Jessica Kenney, Meropi Aravantinou, Nina Derby, Jeffrey D. Lifson, Michael Piatak Jr., Jose Fernández-Romero, Thomas M. Zydowsky, Agegnehu Gettie, James Blanchard, Melissa Robbiani
Background
Microbicides that block HIV and other STIs, like HSV-2, are needed to more effectively limit HIV transmission. Zinc acetate in carrageenan exhibits potent anti-HSV-2 activity in mice. We recently found that a gel combining 50mM MIV-150 (a NNRTI) with 14mM zinc acetate dihydrate in carrageenan completely protected macaques against vaginal challenge with SHIV-RT when applied daily for 2 weeks prior to challenge 24h after the last application. Herein, we reported the efficacy of this MIV-150/zinc acetate gel when applied once 24h before, once 1h after, or both 24h before and 1h after virus challenge.
Methods
Depo-Provera–treated macaques (n=27) had the test gel or the carrageenan control gel applied vaginally 24h pre-, 1h post-, or both 24h pre- and 1h post- (n=7 per test, n=2 per control group) vaginal challenge with 103 TCID50 SHIV-RT. Infection was determined by nested PCR for SIV gag DNA in PBMCs in conjunction with Cx-1 co-culture with PBMCs data. Statistical significance was determined with Fisher's exact test.
Results
None of the animals receiving test gel 24h before challenge became infected (0/7, 0%) while 2/7 animals receiving test gel 1h post-challenge (28.6%) and 1/7 receiving test gel 24h pre- and 1h post-challenge became infected (14.3%). In contrast, 1/2 animals (50%) in each of the corresponding control groups became infected (3/6 in total). Statistical analyses were done using control data pooled with historical carrageenan-treated controls (n=20; 9/14 infected in prior studies vs. 3/6 infected herein).

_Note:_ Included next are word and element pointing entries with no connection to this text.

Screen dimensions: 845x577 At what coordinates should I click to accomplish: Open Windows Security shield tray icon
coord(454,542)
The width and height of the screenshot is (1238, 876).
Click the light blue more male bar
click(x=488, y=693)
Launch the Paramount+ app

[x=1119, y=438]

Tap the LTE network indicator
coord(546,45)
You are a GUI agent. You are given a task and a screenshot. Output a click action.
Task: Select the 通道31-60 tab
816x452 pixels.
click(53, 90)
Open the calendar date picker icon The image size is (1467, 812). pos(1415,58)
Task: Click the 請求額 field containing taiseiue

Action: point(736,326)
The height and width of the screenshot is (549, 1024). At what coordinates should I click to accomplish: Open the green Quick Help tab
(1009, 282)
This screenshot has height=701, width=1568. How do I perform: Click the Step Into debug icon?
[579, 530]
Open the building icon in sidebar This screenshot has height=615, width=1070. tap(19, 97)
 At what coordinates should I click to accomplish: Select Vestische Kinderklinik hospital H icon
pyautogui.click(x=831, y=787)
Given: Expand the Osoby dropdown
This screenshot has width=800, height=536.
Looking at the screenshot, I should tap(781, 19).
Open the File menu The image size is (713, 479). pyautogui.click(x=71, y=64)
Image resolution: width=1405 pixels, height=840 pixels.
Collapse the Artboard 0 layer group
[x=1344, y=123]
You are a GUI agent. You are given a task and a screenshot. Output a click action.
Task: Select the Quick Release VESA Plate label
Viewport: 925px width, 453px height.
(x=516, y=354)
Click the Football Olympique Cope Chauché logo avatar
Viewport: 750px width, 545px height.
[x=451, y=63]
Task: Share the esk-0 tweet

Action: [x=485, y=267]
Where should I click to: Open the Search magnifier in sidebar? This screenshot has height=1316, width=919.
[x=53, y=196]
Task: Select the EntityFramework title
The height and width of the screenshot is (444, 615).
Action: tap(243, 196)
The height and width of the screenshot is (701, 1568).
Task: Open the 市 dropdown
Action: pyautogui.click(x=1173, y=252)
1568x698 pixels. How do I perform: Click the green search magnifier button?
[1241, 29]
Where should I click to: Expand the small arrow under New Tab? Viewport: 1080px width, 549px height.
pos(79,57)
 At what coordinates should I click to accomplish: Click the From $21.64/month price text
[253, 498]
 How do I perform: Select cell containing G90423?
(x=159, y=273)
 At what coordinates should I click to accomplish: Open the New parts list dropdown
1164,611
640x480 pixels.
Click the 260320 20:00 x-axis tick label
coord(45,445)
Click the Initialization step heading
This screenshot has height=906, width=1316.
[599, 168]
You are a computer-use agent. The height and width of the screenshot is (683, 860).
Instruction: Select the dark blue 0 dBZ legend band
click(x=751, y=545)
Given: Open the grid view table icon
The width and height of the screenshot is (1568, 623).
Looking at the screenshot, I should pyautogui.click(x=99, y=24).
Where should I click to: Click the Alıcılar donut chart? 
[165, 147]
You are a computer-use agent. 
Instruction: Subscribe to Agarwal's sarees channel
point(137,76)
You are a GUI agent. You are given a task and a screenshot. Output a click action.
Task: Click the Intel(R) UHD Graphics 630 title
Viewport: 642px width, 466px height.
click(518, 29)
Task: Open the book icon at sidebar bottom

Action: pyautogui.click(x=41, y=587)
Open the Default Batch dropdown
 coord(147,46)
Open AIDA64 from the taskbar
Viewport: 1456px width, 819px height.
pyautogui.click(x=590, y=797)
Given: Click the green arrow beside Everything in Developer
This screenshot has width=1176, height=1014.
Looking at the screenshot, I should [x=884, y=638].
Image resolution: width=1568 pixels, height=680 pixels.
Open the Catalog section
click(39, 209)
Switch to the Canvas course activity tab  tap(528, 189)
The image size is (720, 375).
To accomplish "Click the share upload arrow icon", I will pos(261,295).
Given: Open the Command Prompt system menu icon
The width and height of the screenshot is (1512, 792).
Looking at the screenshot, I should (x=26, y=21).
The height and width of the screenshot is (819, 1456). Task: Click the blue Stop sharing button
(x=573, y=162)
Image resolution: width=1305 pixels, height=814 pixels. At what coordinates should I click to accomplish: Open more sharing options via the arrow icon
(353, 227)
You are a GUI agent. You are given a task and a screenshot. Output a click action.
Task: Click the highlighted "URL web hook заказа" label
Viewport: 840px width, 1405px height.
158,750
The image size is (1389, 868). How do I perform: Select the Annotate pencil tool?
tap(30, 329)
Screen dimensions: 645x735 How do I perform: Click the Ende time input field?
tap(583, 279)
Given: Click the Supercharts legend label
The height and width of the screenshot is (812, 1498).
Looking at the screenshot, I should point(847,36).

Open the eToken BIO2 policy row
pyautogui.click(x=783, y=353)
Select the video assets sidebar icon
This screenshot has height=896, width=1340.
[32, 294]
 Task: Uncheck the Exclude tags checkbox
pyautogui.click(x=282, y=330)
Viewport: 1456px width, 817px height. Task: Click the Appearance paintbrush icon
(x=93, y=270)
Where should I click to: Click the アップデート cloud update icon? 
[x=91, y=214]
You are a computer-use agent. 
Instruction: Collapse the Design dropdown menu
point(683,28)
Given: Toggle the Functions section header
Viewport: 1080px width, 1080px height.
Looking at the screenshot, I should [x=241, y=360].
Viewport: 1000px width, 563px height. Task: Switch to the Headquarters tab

With the inclusion of historical controls (12/20 infected), the protection afforded by application of the MIV-150/zinc acetate gel 24h before challenge was significant (p<0.009). The reduced infection frequency in animals treated with the gel both pre- and post-challenge did not reach significance (p<0.08), probably due to the small number of animals tested. Post-exposure treatment appeared to afford limited protection.
Conclusions
The MIV-150/zinc acetate gel protects macaques against vaginal challenge with SHIV-RT for up to 24h after single or repeated dosing. Based on these findings, this microbicide gel has the potential to be used in a coitally independent manner to limit HIV and potentially HSV-2 infection and warrants further testing in humans.